Instagram reinforces fight against “reposts” from TikTok and other videos on Reels

Instagram boss announces algorithm changes to focus on original content; social network releases product tagging for everyone

Instagram  announced news  to give more importance to original content. The changes to the algorithm were announced this Wednesday (20) by the head of the social network of photos and videos, Adam Mosseri. The measure comes to combat the reposting of content from TikTok and other platforms on Reels.

The announcement came from a post on Twitter. According to Mosseri, the social network has gained improvements in the profile categories. The option to tag products in publications was released to everyone. The third novelty on the list is the “originality ranking”, as content creators “are very important to the future of Instagram ”.

The details of this update were revealed in a video published in the same tweet. Mosseri explains that “if you create something from scratch, you should get more credit than if you’re re-sharing something you found from someone else.” Therefore, the social network will “Positions to republish content in favor of original content should be promoted more”.

So far so good: original content for Meta’s social network will be favored. In another tweet, Mosseri also said that the platform already does this, but that they are “leaning more in that direction”. So what has changed and why all this effort? That was the  question asked by Matt Navarra , a social media consultant. 

As Instagram becomes increasingly focused on recommendations, it becomes increasingly imperative not to overvalue aggregators [of content published on other platforms], because it would be bad for creators and Instagram in the long run,” added Mosseri.

Instagram tries to curb TikTok reposts

The onslaught aims to contain the repost of TikTok videos on Instagram. After all, there is always content from the other platform circulating in the Stories or Reels of some meme page, for example. But this whole story gets complicated to understand after Mosseri got another question from a  CNET reporter .

Who are the original creators of the images and videos on Instagram?  asked Queenie Wong . The journalist also noted that a user can post content and claim it is their own. Afterwards, Mosseri replied, “We can’t know for sure.” 
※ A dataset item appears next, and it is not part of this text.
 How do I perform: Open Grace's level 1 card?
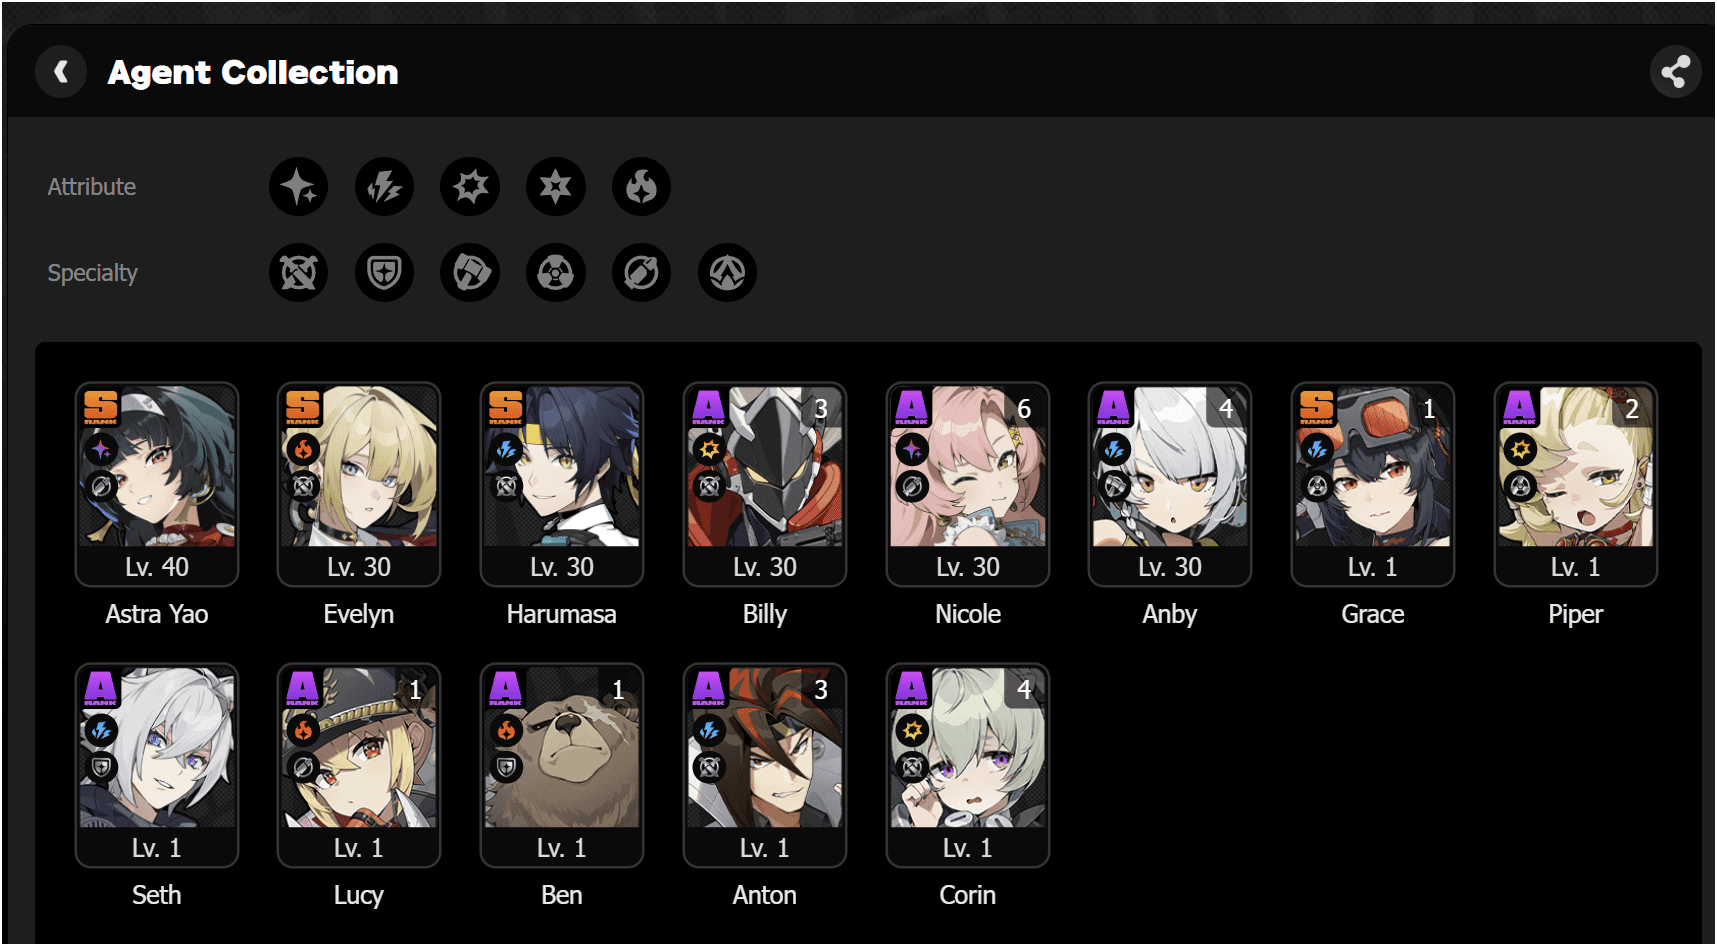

“We build classifiers to predict how  likely  something should be original, but that’s not knowing,” said the executive. He also explained that the social network looks at factors such as “who is in the video” and “if we’ve seen the video before” to do the analysis. That is, we already have two factors to know if the content is original or not.

But things are not quite like that. In the same thread that gave this whole bololô, Sirui Hua from  NowThis  asked the last question : and what happens if someone takes a TikTok video and uploads it to Reels before anyone else? How will the algorithm predict originality? For the head of Instagram, this “would be difficult”.

“Mosseri explained that the likelihood of us detecting that an account is fake is greater if it is an aggregator, whereas if it is a pretender, it’s a little less likely to be spotted. That is… untrue. That is… ¯\_(ツ)_/¯.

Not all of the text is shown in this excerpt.